The music evolved just as the country did after independence. Jamaica, the pearl of the Antilles and the most beautiful places in the world, was born in bloodshed. Its music has long reflected and transcended the violence of its slave past. For four centuries its fortunes were yoked to the so-called motherland. The African ancestry of the majority of its population was barely mentioned. It was taboo. The national newspaper, The Gleaner, had long trumpeted the attractions of silence and forgetting. Its stance was unequivocally summed up with the editorial dictum: "Questions of colour will not feature on our pages."

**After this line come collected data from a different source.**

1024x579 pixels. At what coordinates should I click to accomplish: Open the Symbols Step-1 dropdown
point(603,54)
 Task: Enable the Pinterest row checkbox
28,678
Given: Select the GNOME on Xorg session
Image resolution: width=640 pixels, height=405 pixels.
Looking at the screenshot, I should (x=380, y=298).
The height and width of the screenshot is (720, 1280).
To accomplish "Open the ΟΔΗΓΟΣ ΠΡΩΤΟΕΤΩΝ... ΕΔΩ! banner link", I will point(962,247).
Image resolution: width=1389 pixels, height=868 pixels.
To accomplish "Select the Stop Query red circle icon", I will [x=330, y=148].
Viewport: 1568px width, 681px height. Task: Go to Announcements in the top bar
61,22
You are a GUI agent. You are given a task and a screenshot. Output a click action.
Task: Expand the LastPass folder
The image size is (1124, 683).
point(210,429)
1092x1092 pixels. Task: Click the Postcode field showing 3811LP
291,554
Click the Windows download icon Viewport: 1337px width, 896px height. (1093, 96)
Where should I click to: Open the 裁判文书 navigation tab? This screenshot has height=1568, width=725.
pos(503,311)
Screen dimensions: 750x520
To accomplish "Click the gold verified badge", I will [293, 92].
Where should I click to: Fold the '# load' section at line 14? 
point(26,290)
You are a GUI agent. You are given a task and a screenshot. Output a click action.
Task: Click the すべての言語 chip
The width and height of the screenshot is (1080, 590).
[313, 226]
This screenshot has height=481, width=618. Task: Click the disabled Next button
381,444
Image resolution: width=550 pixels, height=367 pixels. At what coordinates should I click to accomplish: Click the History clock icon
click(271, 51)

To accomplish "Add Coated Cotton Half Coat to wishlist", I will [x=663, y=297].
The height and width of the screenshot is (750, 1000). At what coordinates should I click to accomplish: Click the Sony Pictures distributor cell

After independence, Jamaica tried to forge an identity of its own. Previously, Jamaica had looked to England, for validation in all aspects of life. The island and its people went through a crisis of identity with independence. Into that vacuum, Marcus Garvey emerged. In 1964, his remains were brought back from England where he had died ignominiously in 1940; and Garvey, who had once been such a divisive figure, now became a unifying one. Garvey was paid tribute to in song by my many Reggae stars, most notably Burning Spear, primarily because he had played the role of John the Baptist to Haile Selassie's Jesus Christ. Garvey was venerated as was Selassie. And ultimately, a cultural coup that took place in Jamaica with the ascendancy of Rastafari.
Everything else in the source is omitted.